Nashman Center's Community Engaged Scholars Yuval Lev and Ashley Hidalgo spoke with Columbian College of Arts and Science Dean Vinson about the importance of scholarly work that faculty and students do to engage with the community-and why this work is important at GW.

Yuval Lee (YL): One of the big things about CCAS is engaged liberal arts, so what does that mean to you in the context of service?

Dean Vinson (DV): Now, more than ever, our world is in need of people engaging with each other in helpful and constructive ways. At this particular moment in time, it is critical to encourage and promote at an early age the importance of interaction and dialogue. Blending this into the overall educational experience is critical to developing a level of social consciousness that is so necessary for our future citizens. Community engagement is elemental to what I call the engaged liberal arts. Refreshingly, it’s a characteristic of the type of students we have at GW.
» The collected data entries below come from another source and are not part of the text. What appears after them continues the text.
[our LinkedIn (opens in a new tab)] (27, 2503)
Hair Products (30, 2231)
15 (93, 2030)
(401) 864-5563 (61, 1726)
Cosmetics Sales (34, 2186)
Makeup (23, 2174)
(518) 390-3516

YL: What does community-engaged scholarship mean to you in the context of the Columbian College of Arts and Sciences?

DV: In our classrooms, we  see so much of the theoretical perspective. But how does that perspective translate to real world situations, with real world problems? Community-engaged service is the bridge between books and the classroom to what our students are really trying to do in the world to make a difference. To me, that’s the connection. Community-engaged service is exactly the modality for that transformation and transition of the ivory tower experience of knowledge and the real-world application of that knowledge.

YL: One of things you’ve done as dean of CCAS is to expand research opportunities and scholarship opportunities so I want to talk about what that has to do with service and benefiting the community as well.

DV: Community-engaged research reminds us of the larger world; it reminds us why we are being educated in the first place. Yes, we are trying to advance ourselves and our careers but, at the same time, we are also trying to do something more for the greater good and, to me, that’s part of why this type of research matters.

Ashley Hidalgo (AH): How does community-engaged scholarship enrich faculty, from their perspective as well?

DV: The same is true for faculty as it is for students. When faculty receive their doctorate degree and move on to make their mark in their field of research, they often crave a greater access or greater connection to the community around them. As scholars, we need to remind ourselves that what we are doing is part of a larger envelope, which can lead to deeper engagement.  What I also think is important as it relates to community engagement among our faculty and students, is the symbiotic process between the two groups. Faculty are transforming as their students transform. Each encourages the other to achieve greater heights, which is an additional and an unexpected and unintended consequence of engagement, and one that is sometimes not talked about. You often see faculty, who have experienced a different modality of their work (through community engagement) prompted to make important changes semesters down the road. They have an ‘Aha!’ moment that leads them to new and fruitful directions in their teaching or research. What I often see as well is that they are more inclined to bring students along for the ride, going beyond the lecture and classroom experience. It becomes truly a more holistic endeavor in higher education when faculty and students engage together in the world through their research and projects.